By Mayo Clinic staff

A variety of alternative medicines are used to treat vaginal dryness and irritation associated with menopause, but few approaches are backed by evidence from clinical trials. Interest in complementary and alternative medicine is growing and researchers are working to determine the benefits and risks of various alternative treatments for vaginal atrophy. Here are some of the approaches under investigation:

  • Black cohosh. Black cohosh is an herbal supplement that's often used to treat menopausal symptoms, particularly hot flashes. But it doesn't seem to work for vaginal atrophy. A yearlong trial of about 350 women experiencing menopausal symptoms was published by the North American Menopause Society. The trial compared black cohosh and other herbal supplements with a sham pill (placebo). The investigators found that the herbal supplements including black cohosh were not effective in treating vaginal atrophy.
  • Isoflavones. These are plant-derived compounds that have estrogen-like properties (phytoestrogens). The supplements are usually extracted from soy and red clover. They may be helpful for certain menopausal symptoms, including vaginal atrophy, but the evidence is still slim. Be careful using phytoestrogen supplements if you have an increased risk of a disease or condition that's affected by hormones, such as uterine fibroids, endometriosis, or breast, uterine or ovarian cancer. Also, be cautious if you're already taking a medication that increases your level of estrogen, such as birth control pills, hormone therapy or tamoxifen.
  • Vitamin D. There's some evidence that vitamin D may help relieve vaginal dryness, although more study is needed. Vitamin D also helps your body absorb calcium, which can help prevent bone loss associated with menopause. You can get vitamin D from sunlight, fortified milk, breakfast cereals and other fortified foods, and supplements.
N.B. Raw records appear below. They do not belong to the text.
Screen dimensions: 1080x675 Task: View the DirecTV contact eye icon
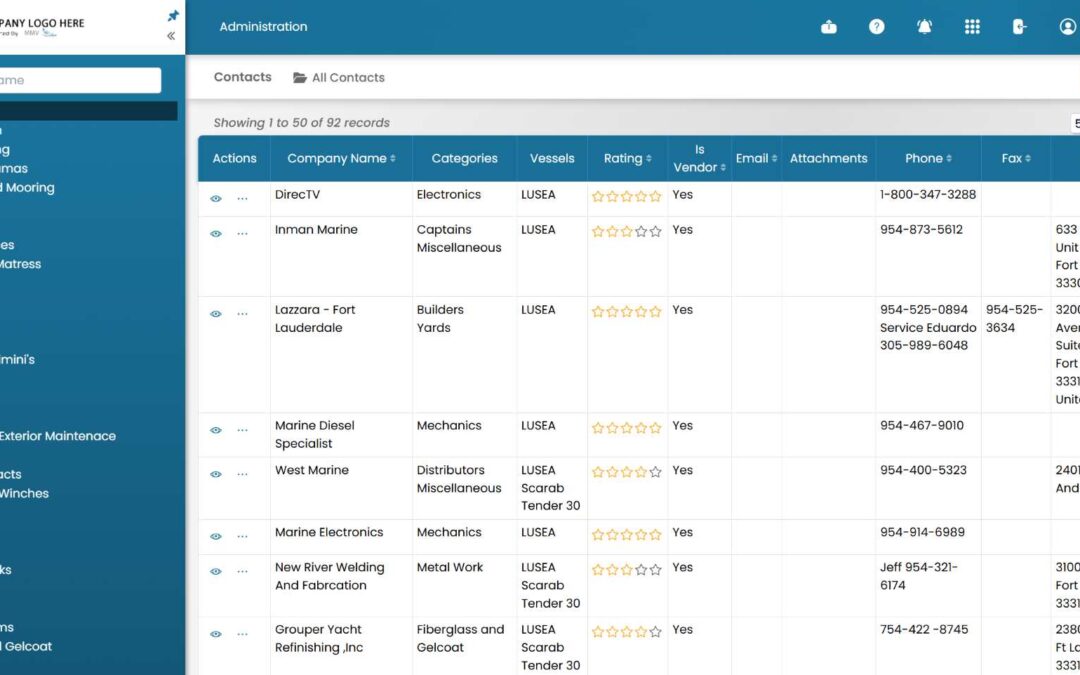click(216, 198)
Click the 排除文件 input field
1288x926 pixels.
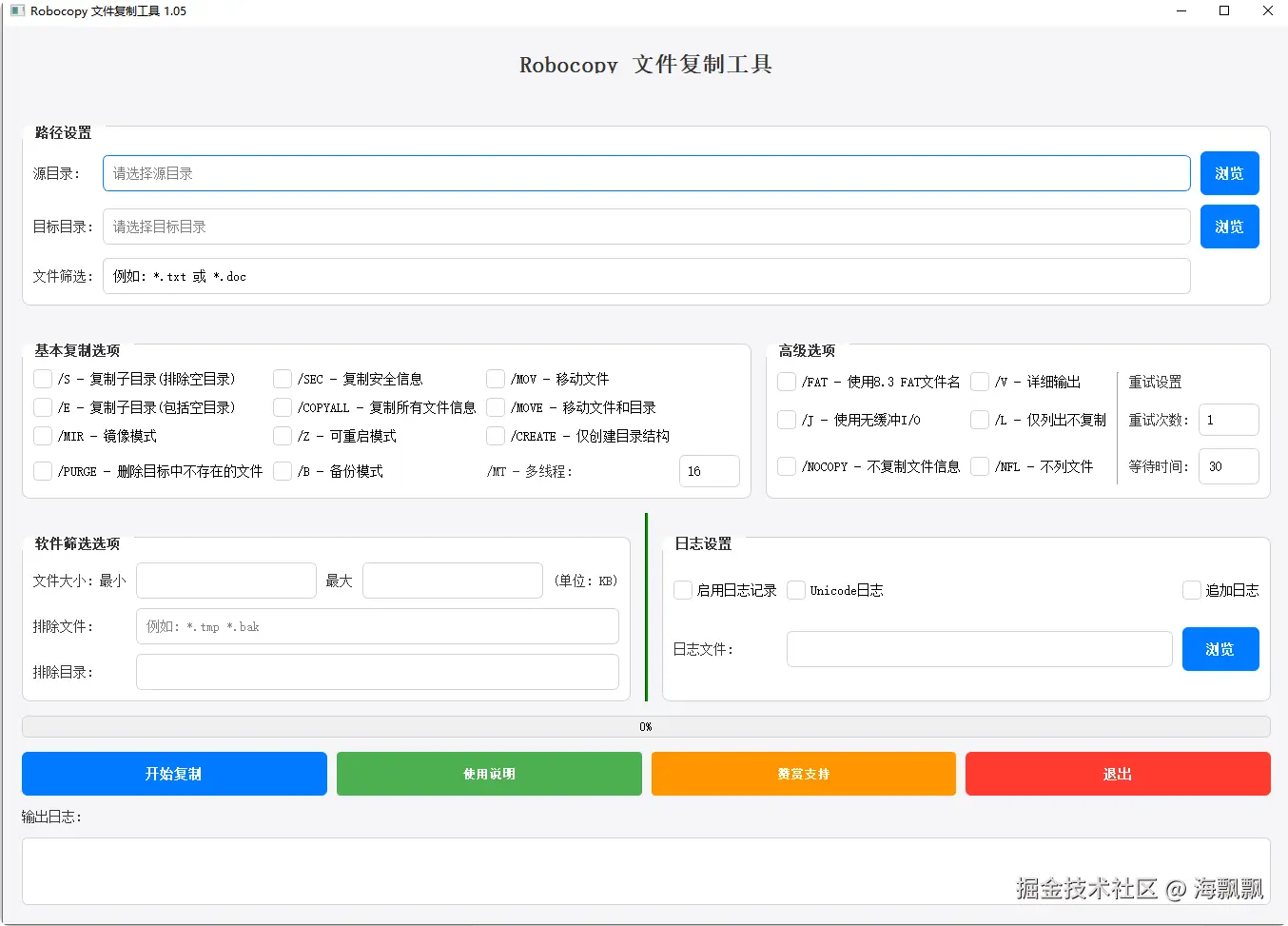(377, 626)
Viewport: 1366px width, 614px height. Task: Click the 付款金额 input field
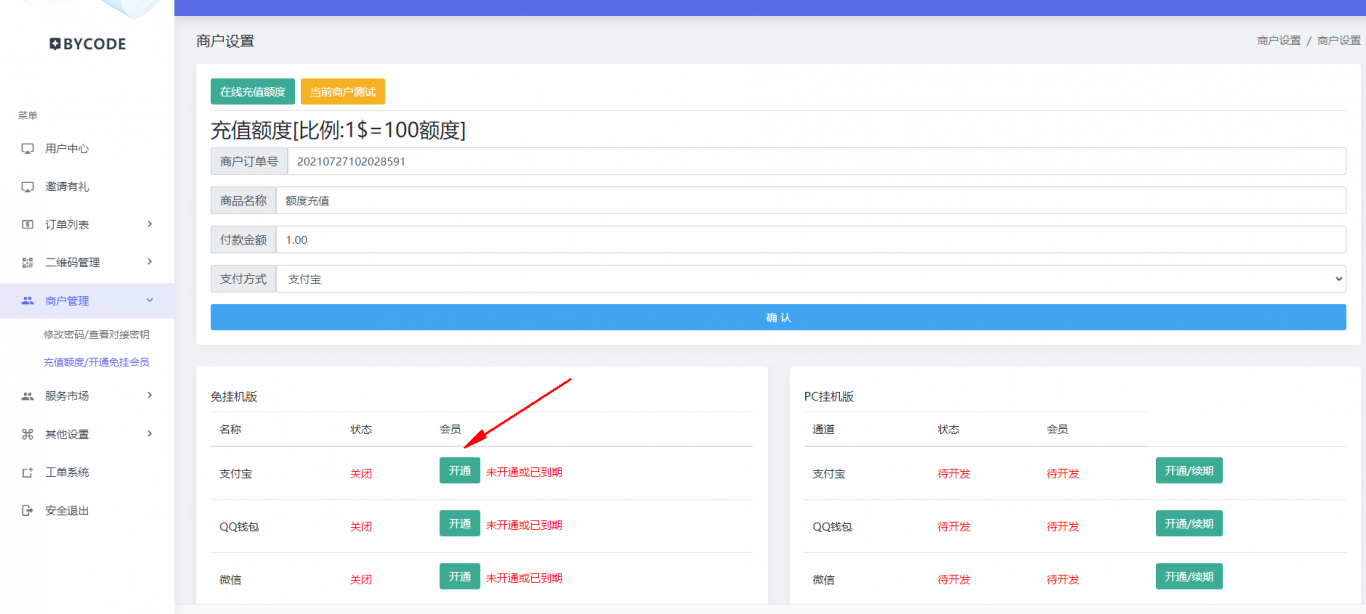pyautogui.click(x=810, y=240)
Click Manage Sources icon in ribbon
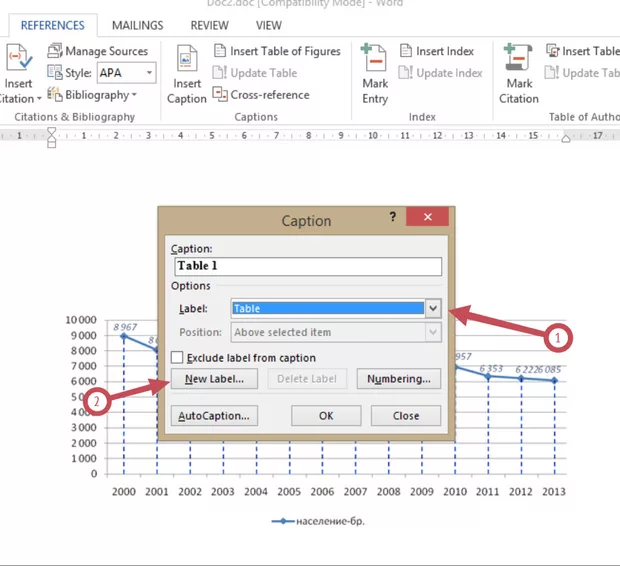This screenshot has height=566, width=620. coord(56,51)
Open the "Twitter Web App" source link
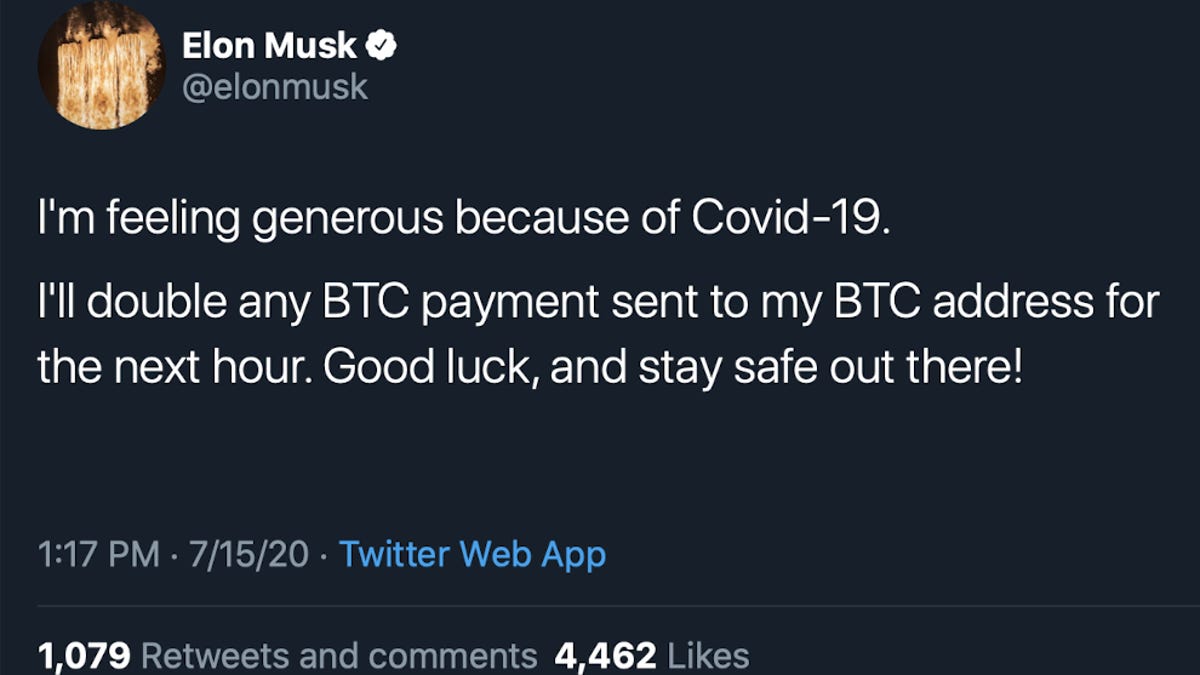 click(471, 553)
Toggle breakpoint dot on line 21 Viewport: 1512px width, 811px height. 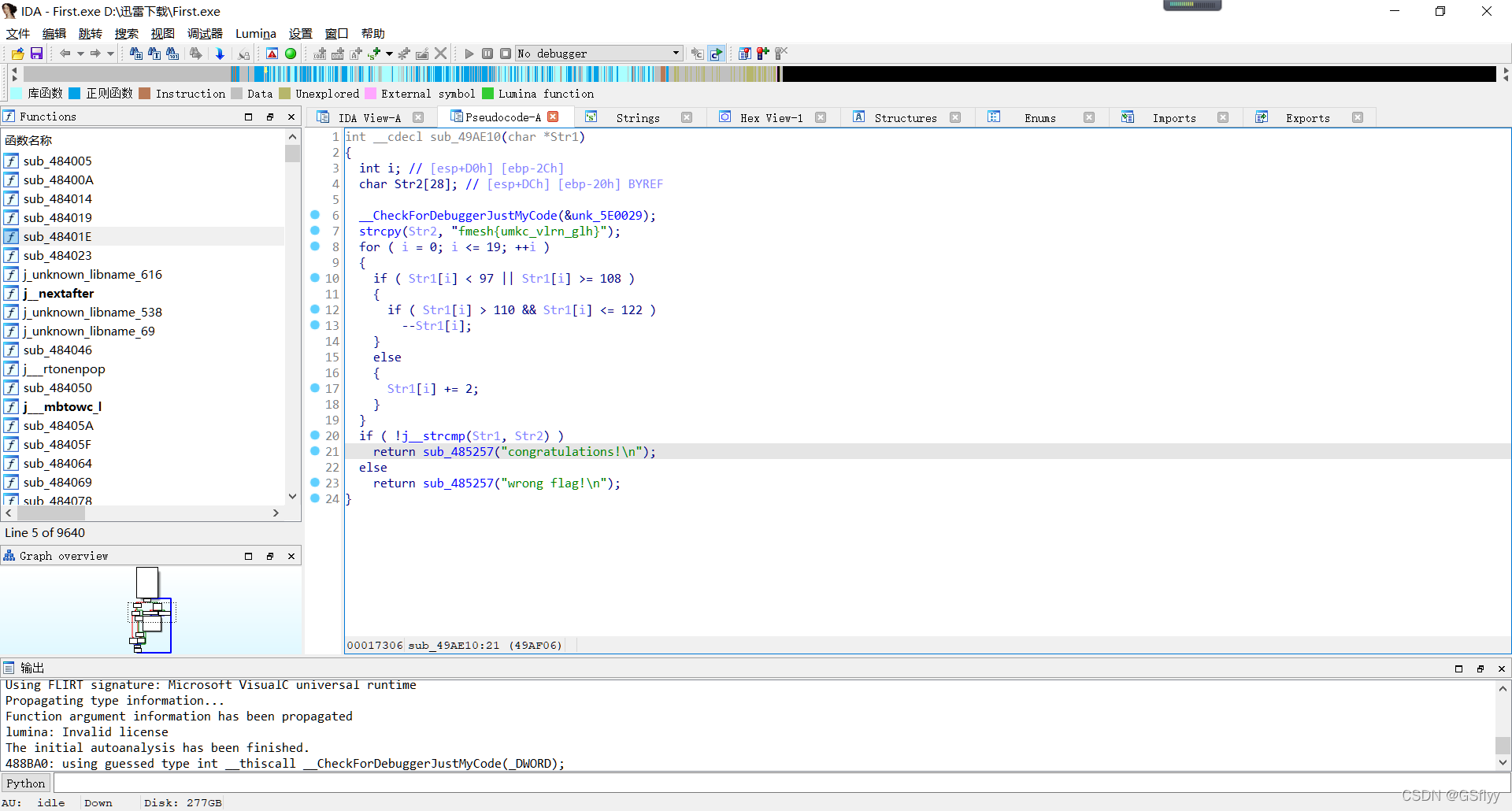coord(315,451)
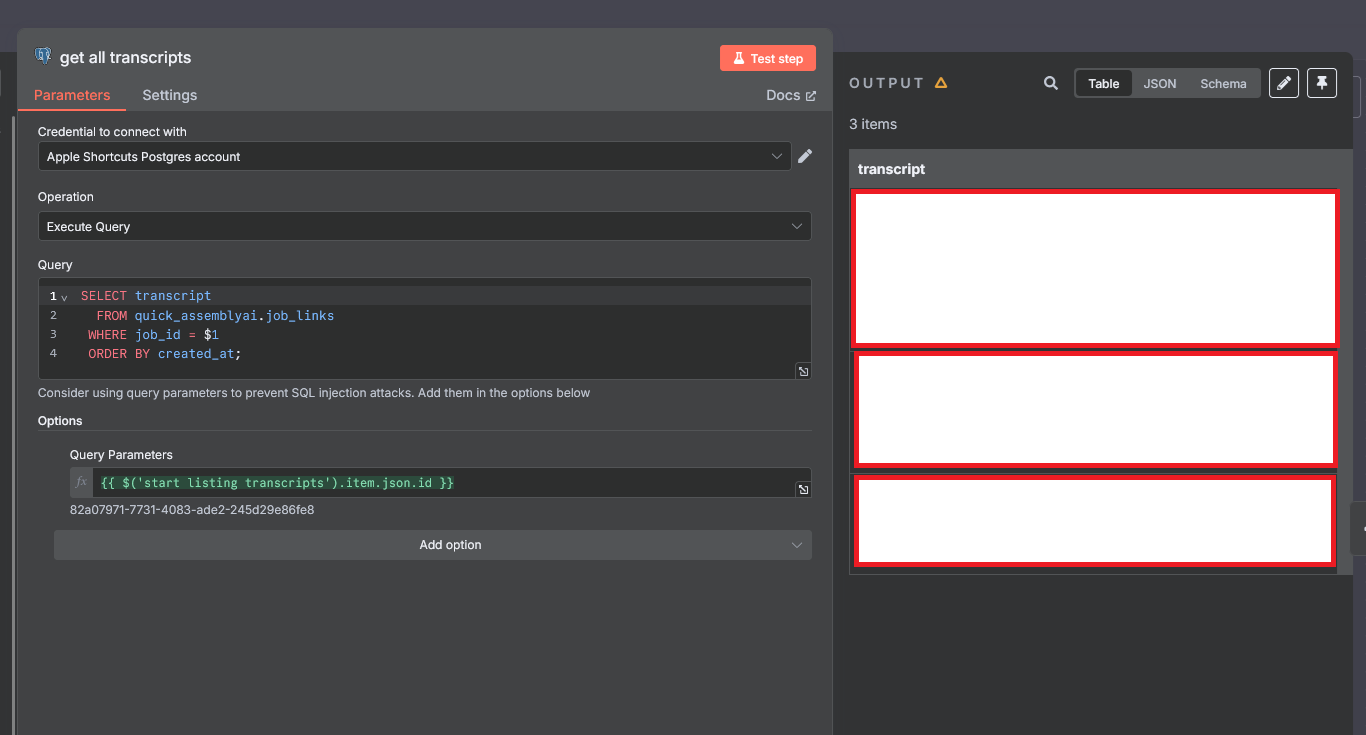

  • Dehydroepiandrosterone (DHEA). This is a natural steroid produced by your adrenal gland that's converted into estrogen and testosterone. With aging, the level of DHEA declines in women, suggesting this depletion may have something to do with age-related problems. Some studies show that intravaginal DHEA tablets help to reverse vaginal atrophy without increasing levels of circulating estrogen. But these positive results need to be duplicated before they can be considered standard therapy.
References
  1. Bachmann G, et al. Diagnosis and treatment of vaginal atrophy. http://www.uptodate.com/patients/index.html. Accessed Aug. 6, 2010.
  2. The North American Menopause Society. The role of local vaginal estrogen for treatment of vaginal atrophy in postmenopausal women: 2007 position statement of The North American Menopause Society. 2007;14:357.
  3. MacBride MB, et al. Vulvovaginal atrophy. Mayo Clinic Proceedings. 2010;85:87.
  4. Palacios S. Managing urogenital atrophy. Maturitas. 2009;63:315.
  5. Suckling JA, et al. Local oestrogen for vaginal atrophy in postmenopausal women. Cochrane Database of Systematic Reviews. 2006:CD001500.
  6. Archer DF. Efficacy and tolerability of local estrogen therapy for urogenital atrophy. Menopause. 2010;17:194.
  7. Reed SD, et al. Vaginal, endometrial, and reproductive hormone findings: Randomized, placebo-controlled trial of black cohosh, multibotanical herbs and dietary soy for vasomotor symptoms: The Herbal Alternatives for Menopause (HALT) study. Menopause. 2008;15:51.
  8. Mehta A, et al. Vulvovaginal complaints. Clinical Obstetrics and Gynecology. 2008;51:549.
  9. Labrie F, et al. Intravaginal dehydroepiandrosterone (Prasterone), a physiological and highly efficient treatment of vaginal atrophy. Menopause. 2009;16:907.
  10. Panjari M, et al. DHEA for postmenopausal women: A review of the evidence. Maturitas. 2010;66:172.